▸ Exercise brief:
Output only the stretch of the listing that starts at the line containing "Given: Click Learn more under SQL server" and ends at the line containing "The height and width of the screenshot is (1130, 1426).", reproduced exactly with both ends.
Dataset entries Block Start
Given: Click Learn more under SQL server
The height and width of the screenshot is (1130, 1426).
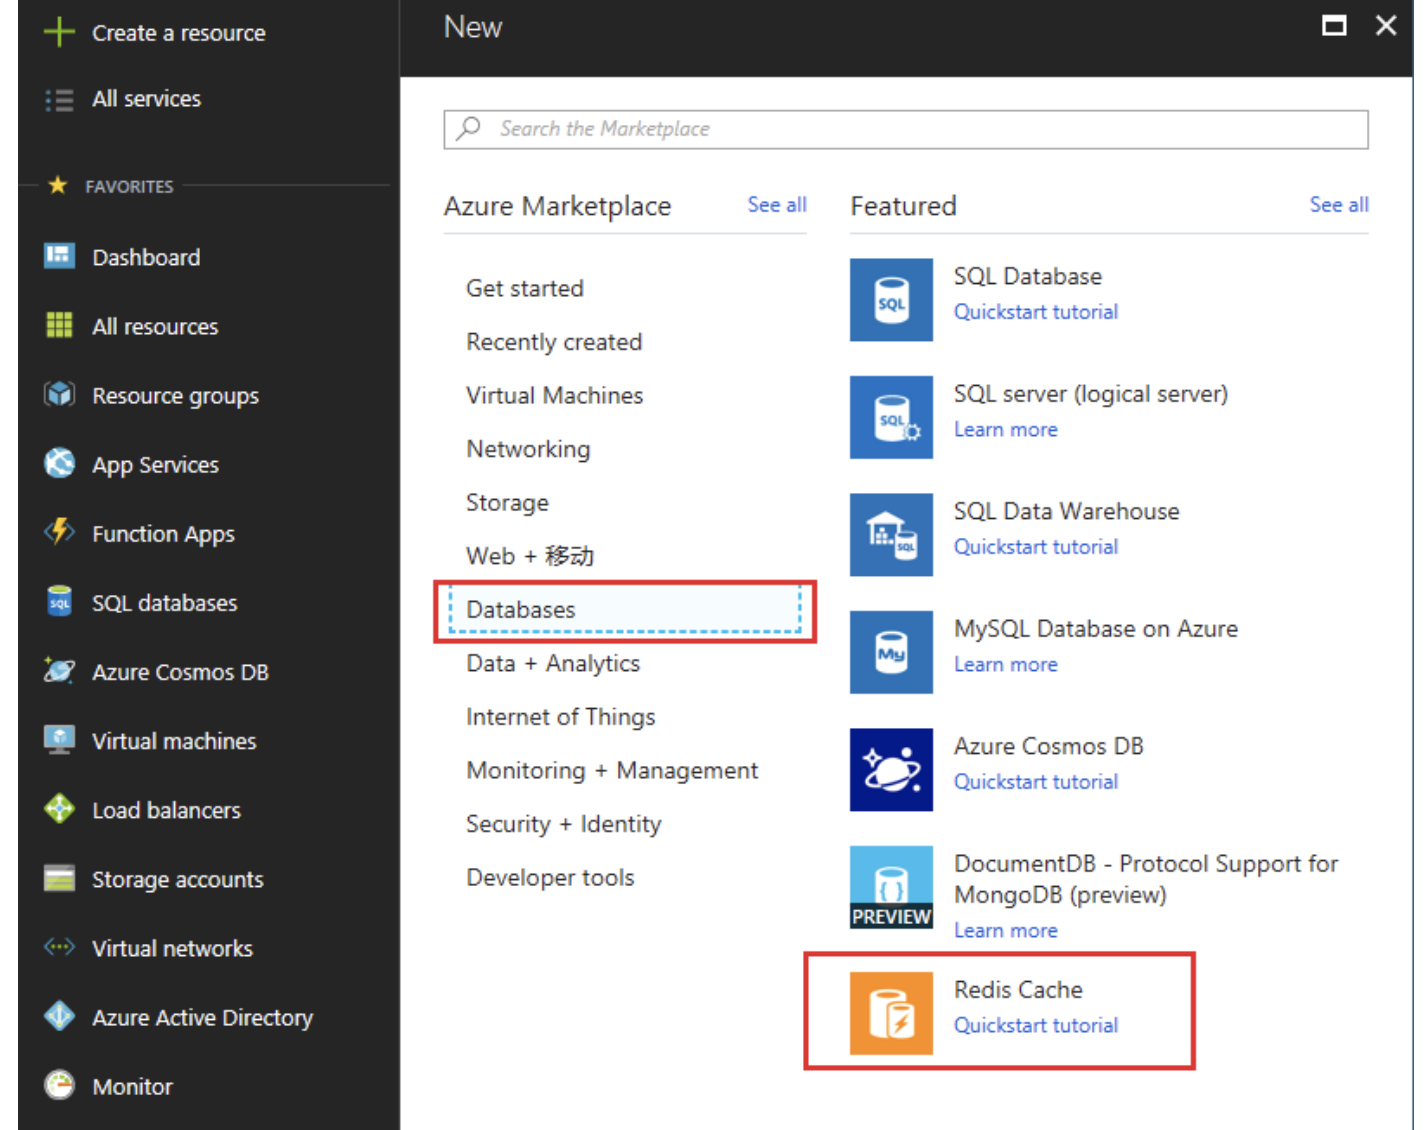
Dataset entries Block End
Dataset entries Block Start
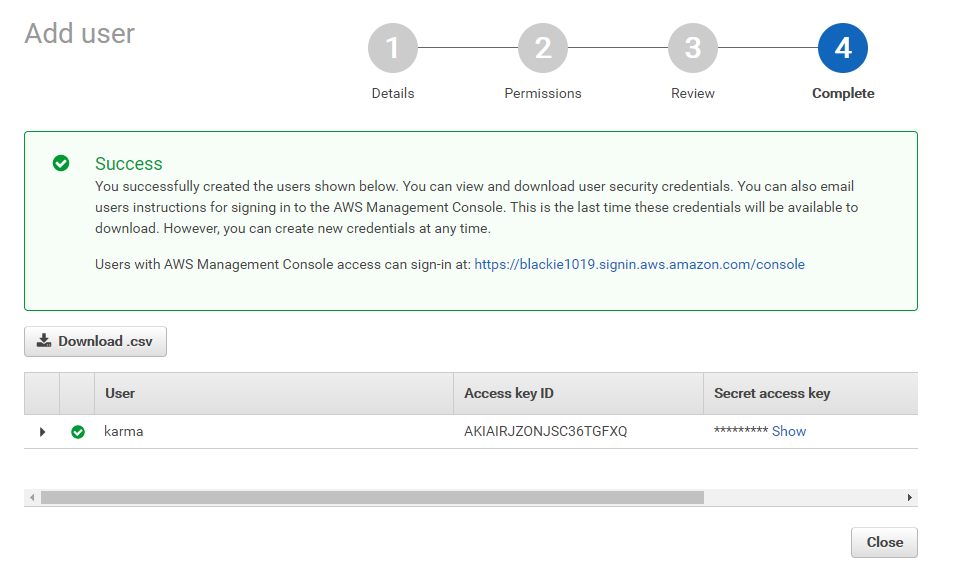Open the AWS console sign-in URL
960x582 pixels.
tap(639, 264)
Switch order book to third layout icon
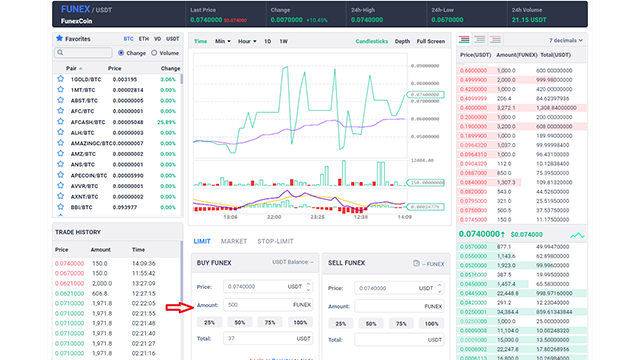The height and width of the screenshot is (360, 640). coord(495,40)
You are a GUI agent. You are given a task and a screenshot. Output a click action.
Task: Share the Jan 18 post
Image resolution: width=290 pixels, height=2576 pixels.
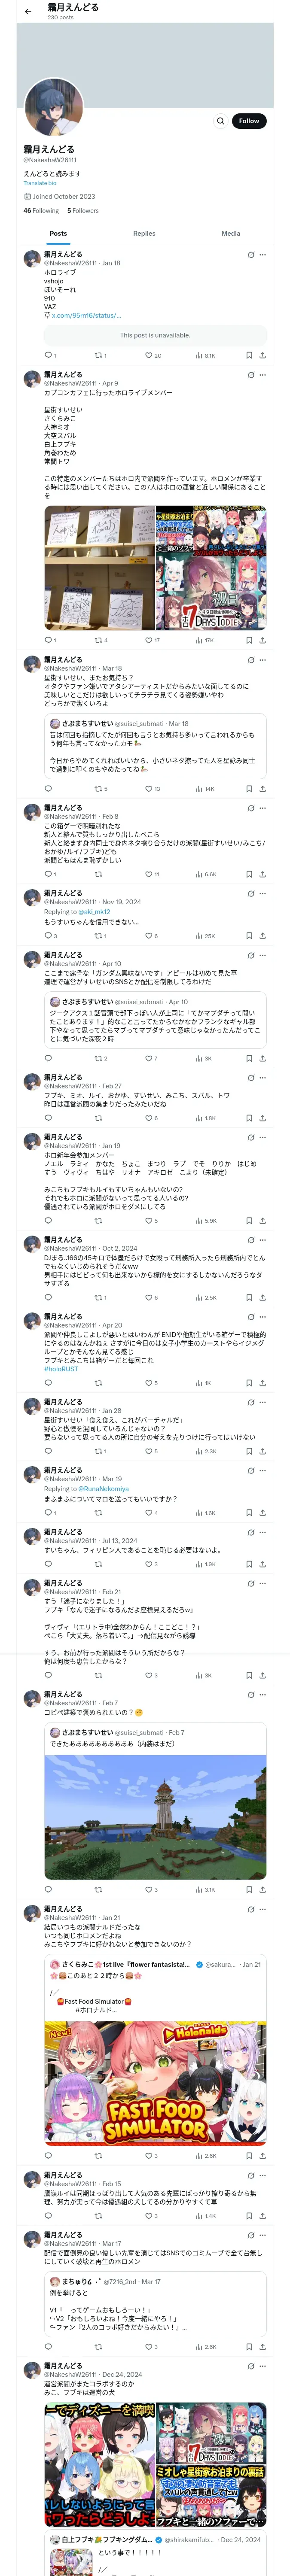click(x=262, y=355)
Dataset entries Block End
Dataset entries Block Start
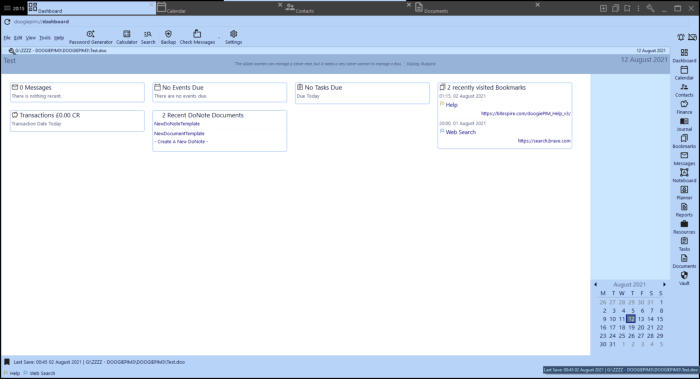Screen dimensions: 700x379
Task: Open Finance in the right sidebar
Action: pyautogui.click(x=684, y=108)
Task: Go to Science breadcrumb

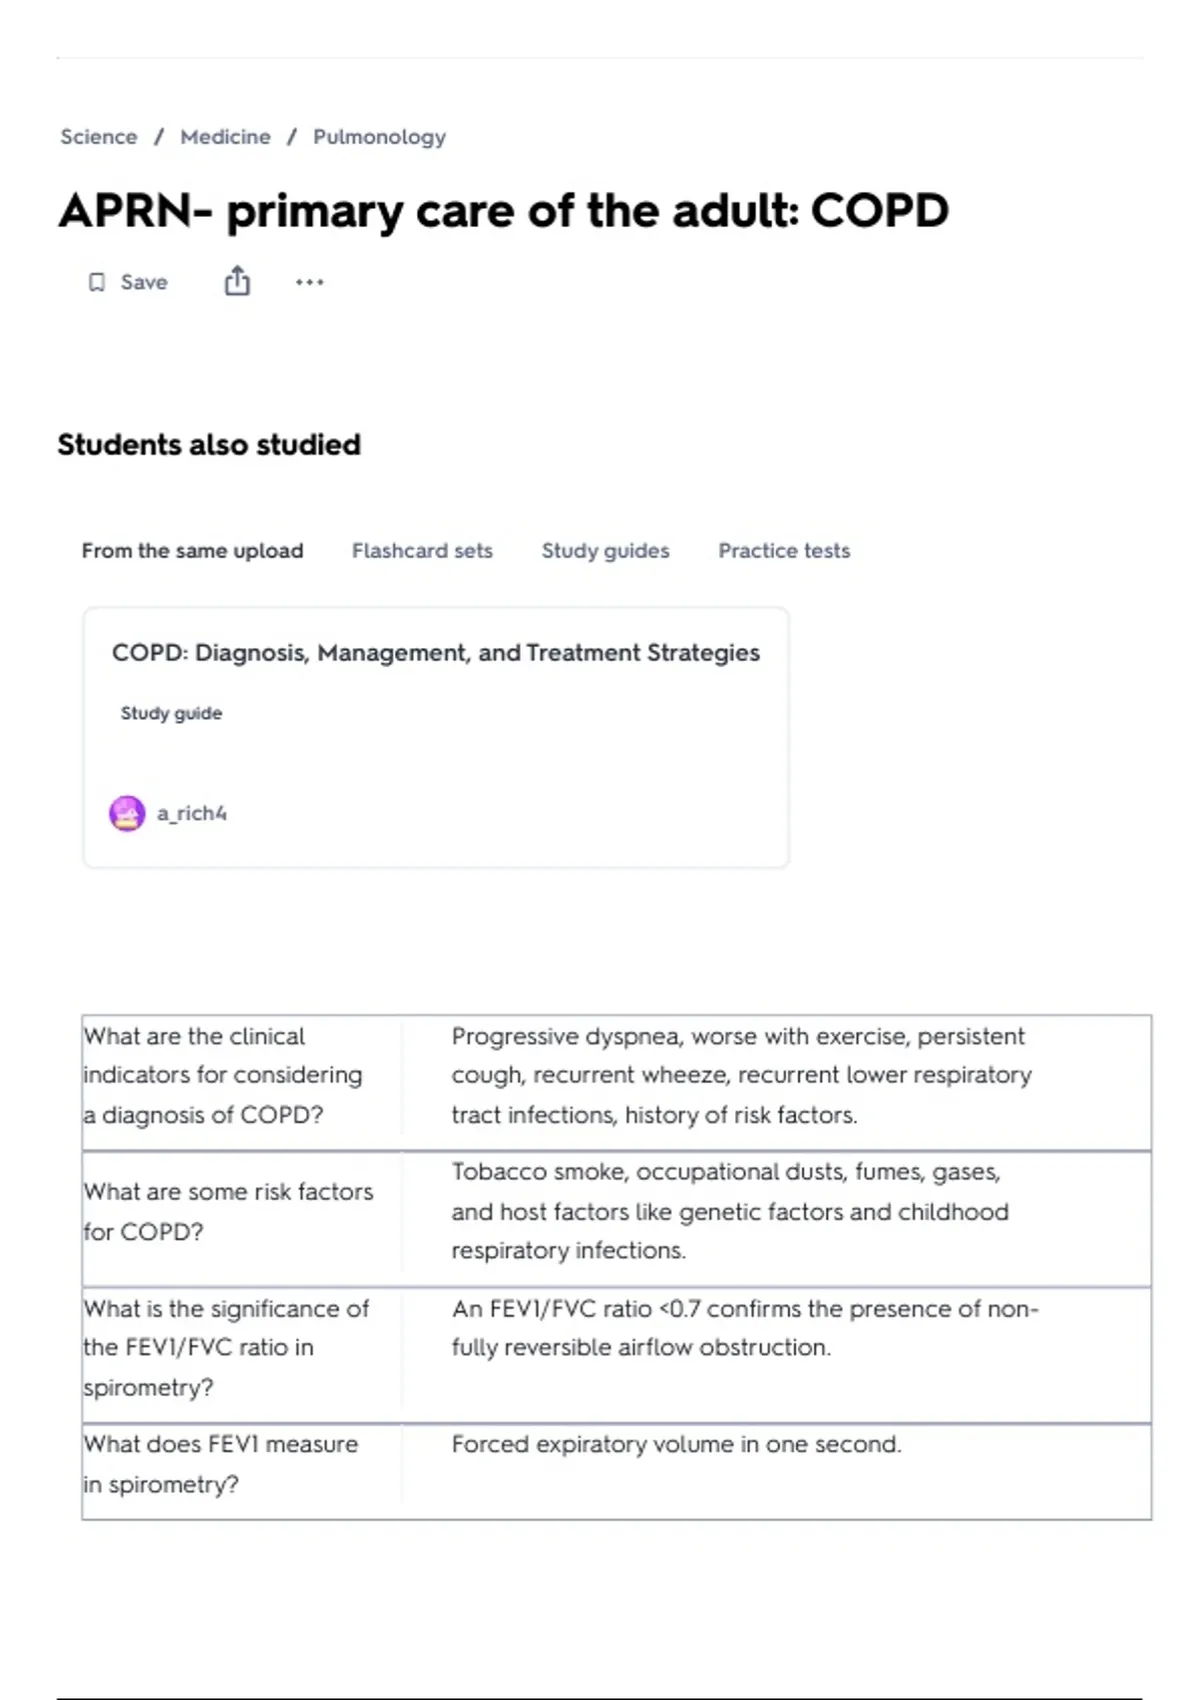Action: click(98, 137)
Dataset entries Block End
▸ Task solution:
Given: Click Learn more under SQL server
The height and width of the screenshot is (1130, 1426).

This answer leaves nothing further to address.